» Provided information
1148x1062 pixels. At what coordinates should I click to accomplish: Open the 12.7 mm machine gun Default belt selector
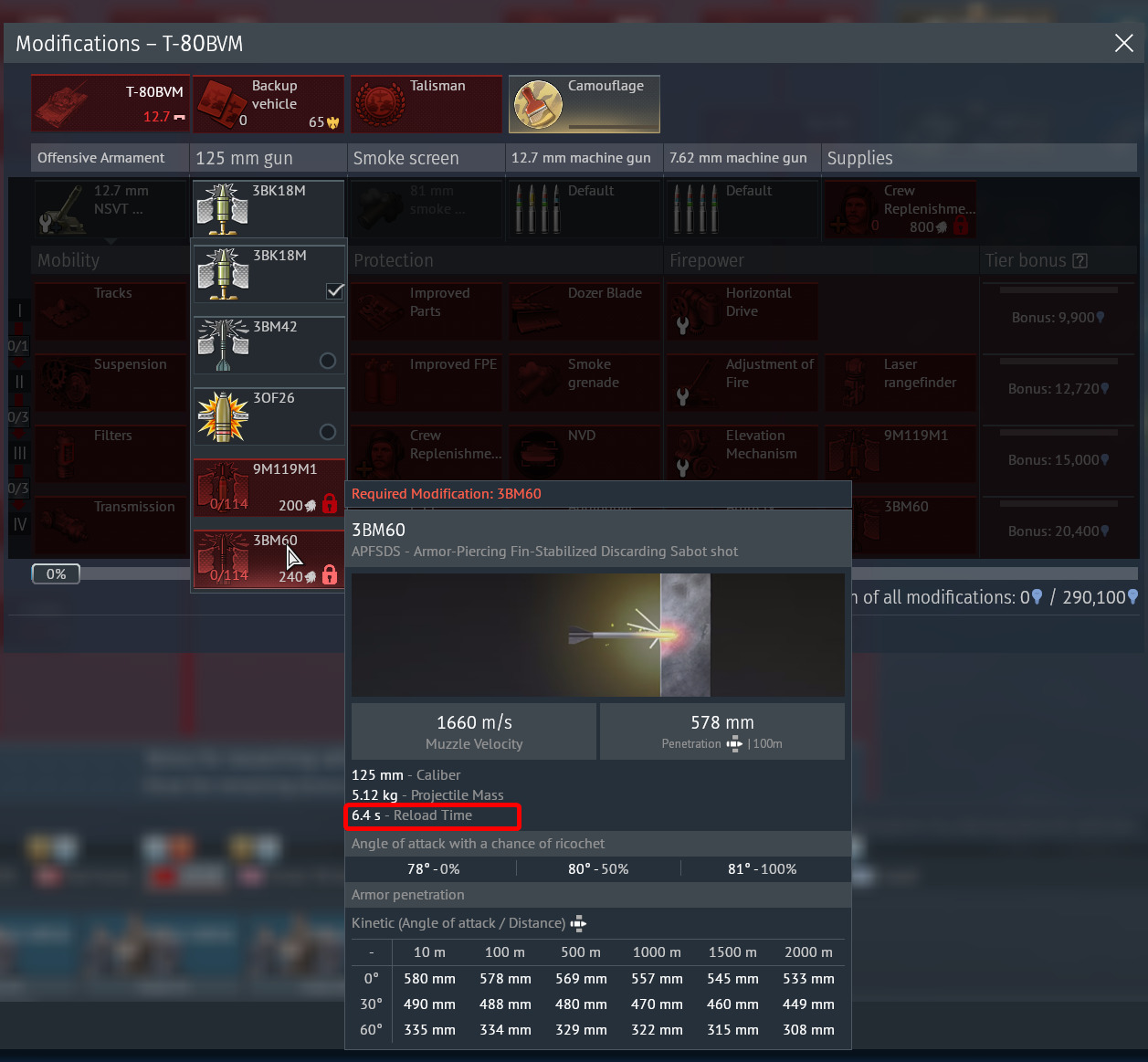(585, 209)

* * *

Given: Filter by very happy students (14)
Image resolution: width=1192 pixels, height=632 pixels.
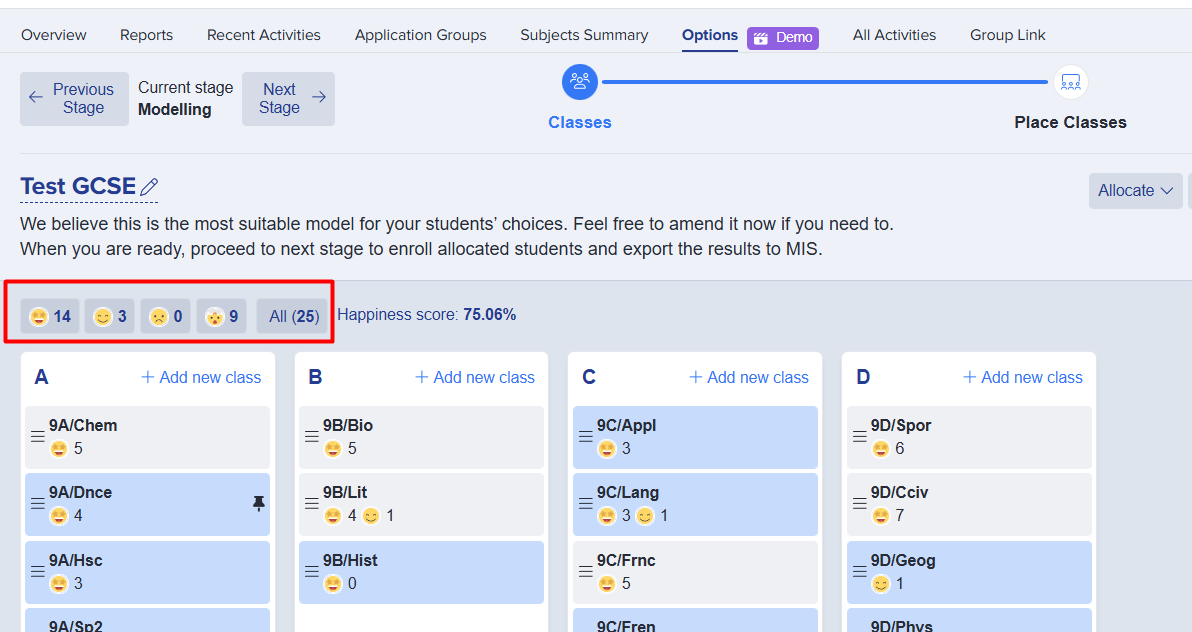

---

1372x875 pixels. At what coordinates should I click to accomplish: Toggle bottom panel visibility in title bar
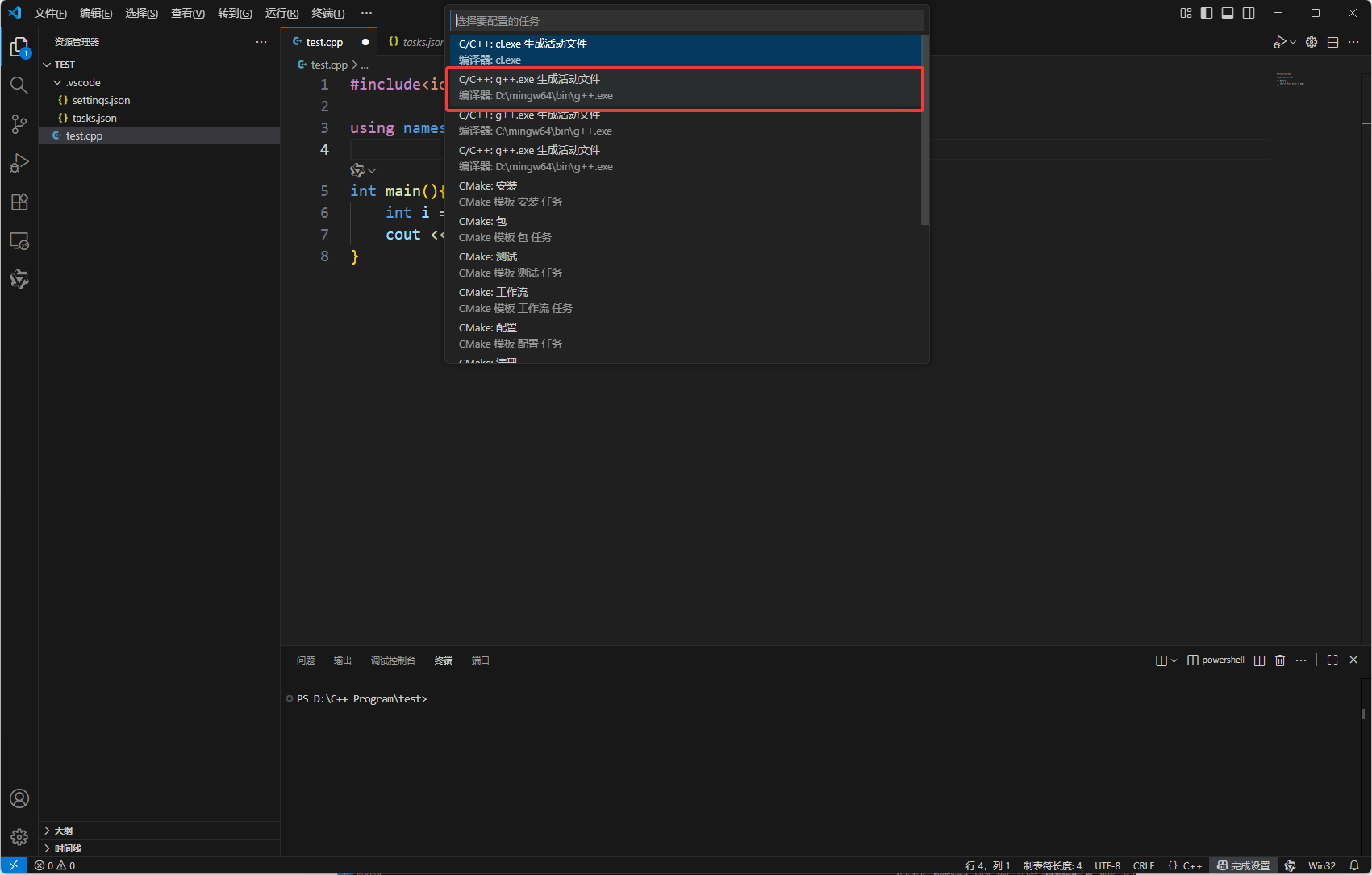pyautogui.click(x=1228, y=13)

» Written exercise
Rewrite the data from the line with "1372x875 pixels. At" to the line with "pyautogui.click(x=1228, y=13)", changing "bottom" to "side" and keeping everything else the same. Leave the pictures out of your answer.

» Exercise response
1372x875 pixels. At what coordinates should I click to accomplish: Toggle side panel visibility in title bar
pyautogui.click(x=1228, y=13)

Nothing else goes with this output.